Stored records

- - - - -

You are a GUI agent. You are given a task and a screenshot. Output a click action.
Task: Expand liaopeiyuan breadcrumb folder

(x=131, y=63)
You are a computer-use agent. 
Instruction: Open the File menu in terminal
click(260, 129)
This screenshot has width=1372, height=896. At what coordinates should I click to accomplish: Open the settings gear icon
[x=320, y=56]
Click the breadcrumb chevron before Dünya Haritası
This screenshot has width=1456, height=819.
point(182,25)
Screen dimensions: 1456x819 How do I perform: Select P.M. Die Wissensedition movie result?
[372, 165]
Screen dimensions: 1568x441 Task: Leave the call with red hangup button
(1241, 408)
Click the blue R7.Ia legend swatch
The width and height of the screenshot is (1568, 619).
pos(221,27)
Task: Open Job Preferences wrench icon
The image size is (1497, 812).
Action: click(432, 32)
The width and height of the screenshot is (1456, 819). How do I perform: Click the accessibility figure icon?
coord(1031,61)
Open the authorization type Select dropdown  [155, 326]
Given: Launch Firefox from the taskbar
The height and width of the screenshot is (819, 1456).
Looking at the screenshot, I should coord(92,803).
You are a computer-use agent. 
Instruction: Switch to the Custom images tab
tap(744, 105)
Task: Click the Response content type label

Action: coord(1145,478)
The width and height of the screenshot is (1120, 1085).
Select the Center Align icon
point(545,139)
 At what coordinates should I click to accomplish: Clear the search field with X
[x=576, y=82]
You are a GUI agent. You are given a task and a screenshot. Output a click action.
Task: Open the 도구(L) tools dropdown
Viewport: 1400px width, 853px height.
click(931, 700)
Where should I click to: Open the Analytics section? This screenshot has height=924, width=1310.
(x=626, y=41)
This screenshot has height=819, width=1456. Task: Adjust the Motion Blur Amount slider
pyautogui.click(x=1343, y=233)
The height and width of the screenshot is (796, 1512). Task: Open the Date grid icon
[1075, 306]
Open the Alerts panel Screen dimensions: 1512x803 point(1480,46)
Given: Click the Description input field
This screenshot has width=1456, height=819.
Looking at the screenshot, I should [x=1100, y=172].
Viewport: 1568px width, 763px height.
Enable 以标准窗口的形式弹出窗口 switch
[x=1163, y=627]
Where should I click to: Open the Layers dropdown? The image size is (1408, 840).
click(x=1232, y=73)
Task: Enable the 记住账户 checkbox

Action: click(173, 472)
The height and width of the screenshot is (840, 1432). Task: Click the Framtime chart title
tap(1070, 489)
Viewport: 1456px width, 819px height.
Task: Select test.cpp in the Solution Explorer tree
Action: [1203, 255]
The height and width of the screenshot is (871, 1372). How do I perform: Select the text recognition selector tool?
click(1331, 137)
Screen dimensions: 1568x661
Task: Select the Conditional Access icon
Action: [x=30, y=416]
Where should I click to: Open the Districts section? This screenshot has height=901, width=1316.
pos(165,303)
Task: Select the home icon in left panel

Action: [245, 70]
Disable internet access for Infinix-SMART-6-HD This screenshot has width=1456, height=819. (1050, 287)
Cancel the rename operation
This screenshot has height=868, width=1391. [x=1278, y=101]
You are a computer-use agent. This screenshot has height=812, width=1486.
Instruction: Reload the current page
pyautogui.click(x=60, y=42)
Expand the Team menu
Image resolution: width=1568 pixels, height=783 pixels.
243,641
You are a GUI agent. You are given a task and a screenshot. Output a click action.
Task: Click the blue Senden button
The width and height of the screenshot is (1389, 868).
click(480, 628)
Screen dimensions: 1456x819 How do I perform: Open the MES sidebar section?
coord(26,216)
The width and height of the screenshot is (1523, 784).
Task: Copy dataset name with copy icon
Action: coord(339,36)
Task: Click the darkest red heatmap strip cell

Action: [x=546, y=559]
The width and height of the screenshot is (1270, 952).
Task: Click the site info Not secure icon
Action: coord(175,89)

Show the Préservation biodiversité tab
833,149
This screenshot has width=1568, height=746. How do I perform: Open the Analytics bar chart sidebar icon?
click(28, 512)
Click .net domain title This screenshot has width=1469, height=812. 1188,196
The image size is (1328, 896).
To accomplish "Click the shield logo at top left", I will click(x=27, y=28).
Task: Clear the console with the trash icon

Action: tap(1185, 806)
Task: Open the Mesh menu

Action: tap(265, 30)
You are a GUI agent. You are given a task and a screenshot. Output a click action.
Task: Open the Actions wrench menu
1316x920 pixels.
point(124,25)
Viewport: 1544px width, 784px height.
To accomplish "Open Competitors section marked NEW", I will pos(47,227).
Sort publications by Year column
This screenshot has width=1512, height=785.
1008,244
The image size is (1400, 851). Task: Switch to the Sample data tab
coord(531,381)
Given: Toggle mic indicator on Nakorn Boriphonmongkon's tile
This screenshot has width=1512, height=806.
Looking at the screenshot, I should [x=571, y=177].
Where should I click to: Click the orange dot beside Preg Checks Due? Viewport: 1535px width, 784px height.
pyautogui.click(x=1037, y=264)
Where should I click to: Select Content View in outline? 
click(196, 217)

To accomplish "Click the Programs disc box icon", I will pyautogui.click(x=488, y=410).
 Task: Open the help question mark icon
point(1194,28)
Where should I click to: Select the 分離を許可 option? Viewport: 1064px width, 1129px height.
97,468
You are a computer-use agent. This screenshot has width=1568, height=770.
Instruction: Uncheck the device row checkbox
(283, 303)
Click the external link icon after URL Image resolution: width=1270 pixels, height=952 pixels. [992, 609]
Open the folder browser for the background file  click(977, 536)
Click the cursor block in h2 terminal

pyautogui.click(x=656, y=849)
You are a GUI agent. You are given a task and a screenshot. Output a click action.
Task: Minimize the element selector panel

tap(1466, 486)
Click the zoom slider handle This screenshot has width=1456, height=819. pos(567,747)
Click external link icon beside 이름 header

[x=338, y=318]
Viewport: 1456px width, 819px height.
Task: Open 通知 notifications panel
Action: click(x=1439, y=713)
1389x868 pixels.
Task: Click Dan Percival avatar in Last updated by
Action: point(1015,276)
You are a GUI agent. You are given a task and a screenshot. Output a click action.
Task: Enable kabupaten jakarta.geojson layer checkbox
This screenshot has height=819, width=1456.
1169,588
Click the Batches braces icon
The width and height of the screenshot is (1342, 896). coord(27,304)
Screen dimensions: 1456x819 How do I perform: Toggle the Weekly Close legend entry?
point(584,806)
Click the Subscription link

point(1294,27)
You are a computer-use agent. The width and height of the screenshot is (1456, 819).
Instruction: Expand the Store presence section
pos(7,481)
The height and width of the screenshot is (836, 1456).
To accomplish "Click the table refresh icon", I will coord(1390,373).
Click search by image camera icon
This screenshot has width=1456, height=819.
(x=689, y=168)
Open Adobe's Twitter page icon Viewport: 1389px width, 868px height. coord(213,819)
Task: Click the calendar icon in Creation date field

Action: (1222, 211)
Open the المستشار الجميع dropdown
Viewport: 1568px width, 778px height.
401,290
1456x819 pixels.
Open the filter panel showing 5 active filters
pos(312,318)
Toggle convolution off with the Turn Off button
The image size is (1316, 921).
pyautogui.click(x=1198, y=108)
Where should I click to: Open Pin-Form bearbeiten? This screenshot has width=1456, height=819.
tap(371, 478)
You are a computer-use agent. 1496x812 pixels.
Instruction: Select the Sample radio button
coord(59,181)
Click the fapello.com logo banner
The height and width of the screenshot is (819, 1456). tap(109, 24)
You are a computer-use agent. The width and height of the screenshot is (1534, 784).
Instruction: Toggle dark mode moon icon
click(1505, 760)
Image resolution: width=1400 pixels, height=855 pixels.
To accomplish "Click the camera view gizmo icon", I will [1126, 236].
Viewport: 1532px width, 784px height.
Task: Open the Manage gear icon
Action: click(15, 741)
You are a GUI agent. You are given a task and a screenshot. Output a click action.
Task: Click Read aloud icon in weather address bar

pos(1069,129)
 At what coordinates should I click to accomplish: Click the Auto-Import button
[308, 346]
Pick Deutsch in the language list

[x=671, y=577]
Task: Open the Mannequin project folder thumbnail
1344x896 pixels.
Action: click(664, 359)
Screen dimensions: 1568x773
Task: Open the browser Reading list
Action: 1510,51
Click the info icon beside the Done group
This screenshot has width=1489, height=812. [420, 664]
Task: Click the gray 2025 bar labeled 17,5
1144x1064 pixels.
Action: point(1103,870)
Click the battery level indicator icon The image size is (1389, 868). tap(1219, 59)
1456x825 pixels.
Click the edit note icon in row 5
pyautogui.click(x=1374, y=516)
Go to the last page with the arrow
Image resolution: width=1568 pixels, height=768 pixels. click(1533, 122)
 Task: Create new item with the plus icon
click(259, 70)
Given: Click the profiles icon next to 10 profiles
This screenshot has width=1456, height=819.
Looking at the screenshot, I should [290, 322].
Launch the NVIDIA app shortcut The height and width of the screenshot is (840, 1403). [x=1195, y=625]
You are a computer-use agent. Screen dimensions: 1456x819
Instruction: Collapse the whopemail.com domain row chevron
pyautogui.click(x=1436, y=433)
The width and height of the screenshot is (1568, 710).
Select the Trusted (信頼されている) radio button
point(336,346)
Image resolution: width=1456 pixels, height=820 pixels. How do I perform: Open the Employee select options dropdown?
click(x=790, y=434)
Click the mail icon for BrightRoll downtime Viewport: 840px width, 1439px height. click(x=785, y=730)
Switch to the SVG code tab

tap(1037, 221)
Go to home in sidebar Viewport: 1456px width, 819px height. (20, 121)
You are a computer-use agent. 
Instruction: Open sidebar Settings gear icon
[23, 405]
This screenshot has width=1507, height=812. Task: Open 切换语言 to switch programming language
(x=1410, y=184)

- - - - -

### EXERCISE PROMPT
From the records above, repeat exactly the lines from the one with "Task: Enable kabupaten" through the one with "Open Adobe's Twitter", both included.

### ANSWER BOX
Task: Enable kabupaten jakarta.geojson layer checkbox
This screenshot has height=819, width=1456.
1169,588
Click the Batches braces icon
The width and height of the screenshot is (1342, 896). coord(27,304)
Screen dimensions: 1456x819 How do I perform: Toggle the Weekly Close legend entry?
point(584,806)
Click the Subscription link

point(1294,27)
You are a computer-use agent. The width and height of the screenshot is (1456, 819).
Instruction: Expand the Store presence section
pos(7,481)
The height and width of the screenshot is (836, 1456).
To accomplish "Click the table refresh icon", I will coord(1390,373).
Click search by image camera icon
This screenshot has width=1456, height=819.
(x=689, y=168)
Open Adobe's Twitter page icon Viewport: 1389px width, 868px height. coord(213,819)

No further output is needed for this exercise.